Gurrera et al (2005) revealed that identity brokenness in schizophrenia might be interceded by sickness related changes in intellectual operations, or the neural procedures basic them. Lysaker et al.( 2003) from their review presumed that people with schizophrenia report having a lessened inclination for planful critical thinking and a more prominent inclination for separating, escape evasion, and constructive reappraisal.

Mini-International Neuropsychiatric Interview (M.I.N.I) was used to screen the patients for any co-morbid disorder.

Age group was maintained between 18-50 years in order to avoid any age related cognitive deficits. Formal education of at least 8th standard was maintained so that the subjects could understand and perform the tests. Subjects with history of any neurological illness or substance dependence were excluded to remove any confounding effects.

The Neuropsychological tests administered were: Tower of London ,word list I and II, and visual reproduction I and II subtests from the Weschler memory scale-III. The cognitive domains tested in this study are Response inhibition, planning, problem-solving, attention allocation, working memory, Visual memory and Verbal memory. The Ways of Coping questionnaire (WCQ) was also administered to assess the coping style of the patient. Further, NEO-FFI scale was administered to assess their personality.

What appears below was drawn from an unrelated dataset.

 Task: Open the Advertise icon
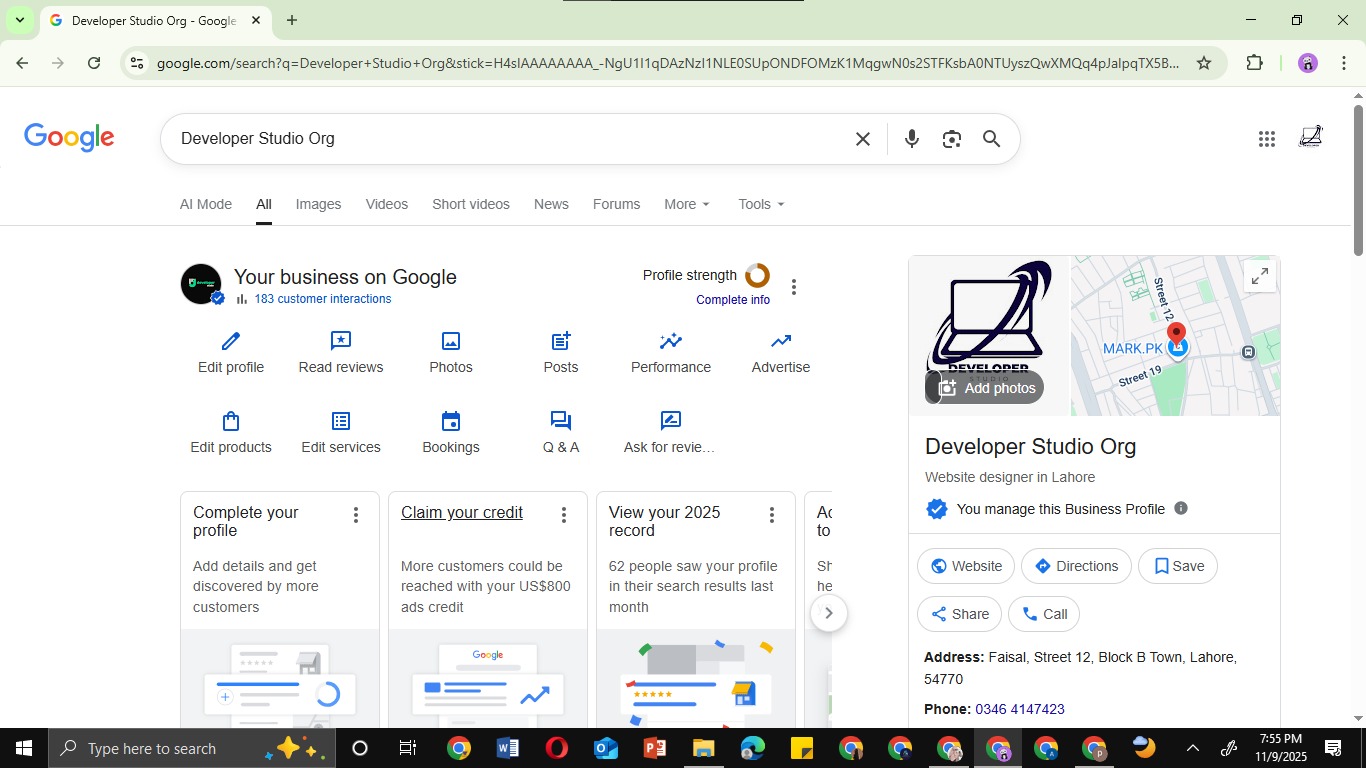click(780, 342)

The findings of the current study and its implications with reference to previous literature are discussed below.

Neuropsychological Performance of patients with schizophrenia

The study hypothesized that there will be a significant deficit in the neuropsychological performance of patients with schizophrenia who are currently in remission. The findings of the current study confirm this hypothesis as there is a significant deficit observed in the Neuropsychological performance in schizophrenia patient. Deficit was found in the tower of London  domains and the weschler memory scale-III subtests.

The neurocognitive areas assessed in this study can be discussed under these subcategories – Tests of Executive Functions; Tests of Memory.